Nel suo peregrinare per il mondo fu accompagnato dalla moglie Rosa Vidiri, che gli fu accanto anche nell’ultima tappa del viaggio: Campinas, città dello Stato di San Paolo del Brasile, già all’epoca importante mercato del caffé e famosa per le industrie metalmeccaniche ed alimentari, nelle quali molti emigranti italiani prestavano la loro opera.
Francesco Cauteruccio morì di febbre gialla, una malattia endemica per quelle terre, il 10 aprile del 1892. Qui di seguito è pubblicata la lettera, dettata al suo datore di lavoro, Cesare Caversazzi, dalla moglie Rosa Vidiri, con la quale venne comunicata ai familiari rimasti in Calabria, la morte del congiunto.
Essa costituisce un frammento delle “mille memorie” alle quali abbiamo dedicato il nostro Blog, che oggi ha la presunzione di parlare sia dell’emigrazione, che della dignità del lavoro manuale.

***

Campinas, il 14 Aprile 1892

Caro cognato Giovanni,
Come lo vedrete nella lettera che vi scrive il signor Cesare Caversazzi, mio padrone, io ho avuto l’infelicità di perdere il mio marito il giorno 10; è morto della febbre gialla, quella malattia di cui avete sentito parlare tante volte.
Non so davvero come contarvi tutta la mia disgrazia e per questo ho domandato al padrone di farlo.
Dopo che siamo arrivati qui in Brasile,siamo sempre stati nella stessa casa, io impiegata nei servizi di casa e lui, andando tutti i giorni in città per lavorare nel suo ufficio di fabbro ferraio.
Siamo in campagna, presso della città e qui non c’era pericolo di venire la febbre.
I padroni le dicevano sempre e io lo pregavo tutti i giorni di rimanere qui, ma voi conoscete il vostro fratello, lui non ci ha ascoltato, perché diceva sempre che non poteva lasciare il suo ufficio,che aveva un buon guadagno, di 8 lire al giorno e voleva approfittarne; il suo padrone lo voleva molto bene e diceva anche a lui di non aver paura.
Tante volte le ho detto di lasciare di restare qui, dove anch’io ho una buona mesata, dove c’era tutto il necessario per lui,la casa e lo mantenimento senza avere da spendere un soldo.
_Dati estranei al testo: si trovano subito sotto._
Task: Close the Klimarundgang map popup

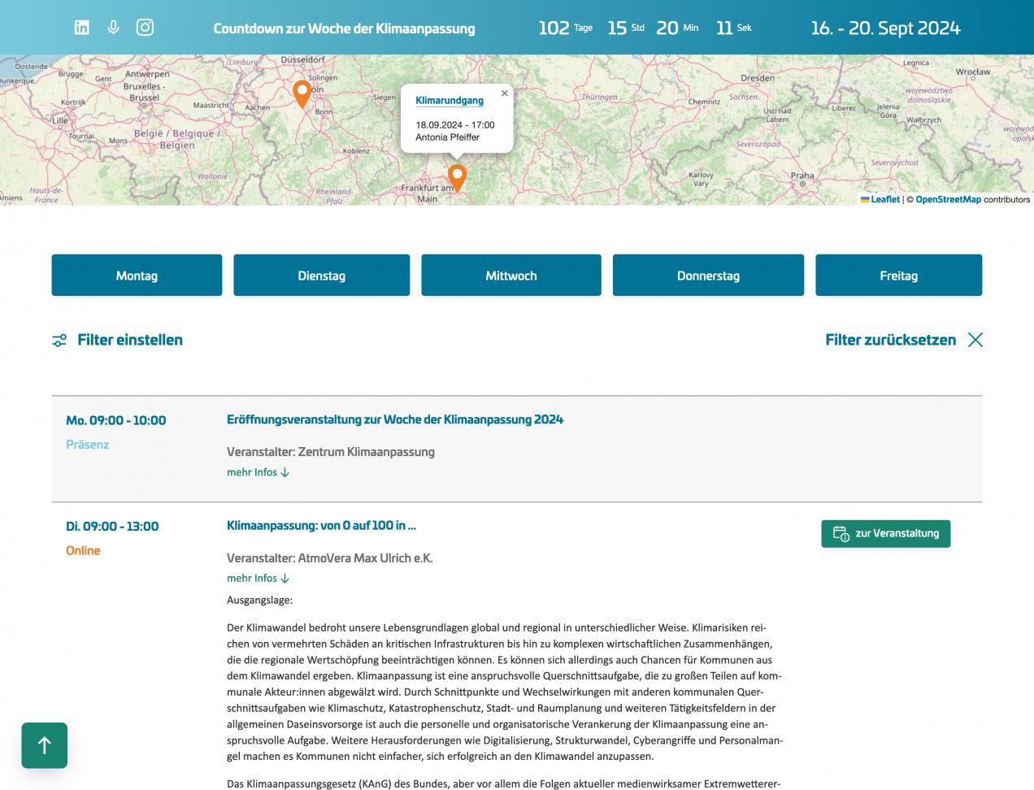Action: (505, 93)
E’ stata la volontà di Dio che l’ha chiamato da Lui; io sono rimasta sola, poveretta e adesso penso sempre a ritornarmi al paese; i padroni sono molto buoni, volevano molto bene al mio povero Francesco, e mi hanno promesso di aiutarmi a fare il viaggio.
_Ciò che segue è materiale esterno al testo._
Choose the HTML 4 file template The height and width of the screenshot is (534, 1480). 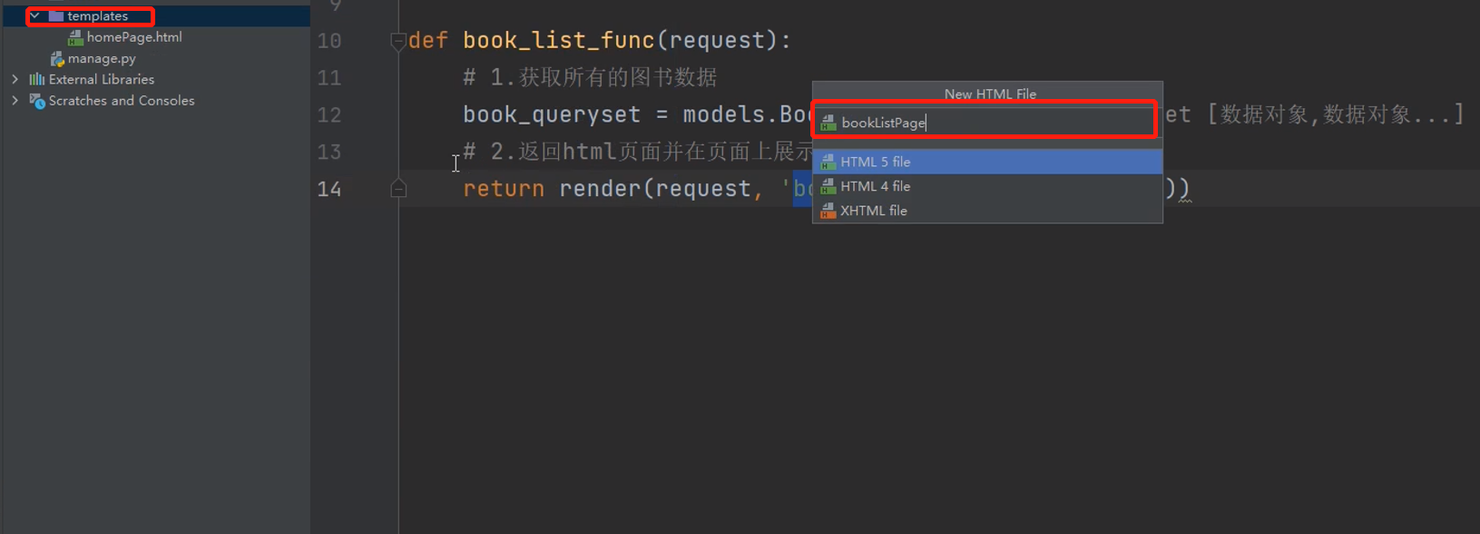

Gli ultimi giorni che lui era qui aveva mandato in Italia il denaro per pagare il debito a Benigno Mele, ed era felice di averlo fatto; non so come comprendere che Dio ha voluto; mi metto nelle sue mani divine, sono rimasta sola, il mio povero Francesco se n’è andato da lui!
Ditelo, che prego a mia madre, che ho patito questa disgrazia e che non me ne posso consolare.
Quanto ho sofferto, Dio mio!
In cinque giorni è stato ammalato ed è morto.
Cerco di farmi coraggio perché adesso ho da curare io stessa dalla mia vita e per ciò bisogna lavorare.
Non ho mai creduto che avrei da mandarmi questa brutta notizia di qui, avevamo fatto gli ultimi giorni tanti belli progetti per il nostro ritorno presso dei parenti e adesso è tutto finito. Addio caro cognato, pregate tutti per lui che è stato sempre buono e coraggioso.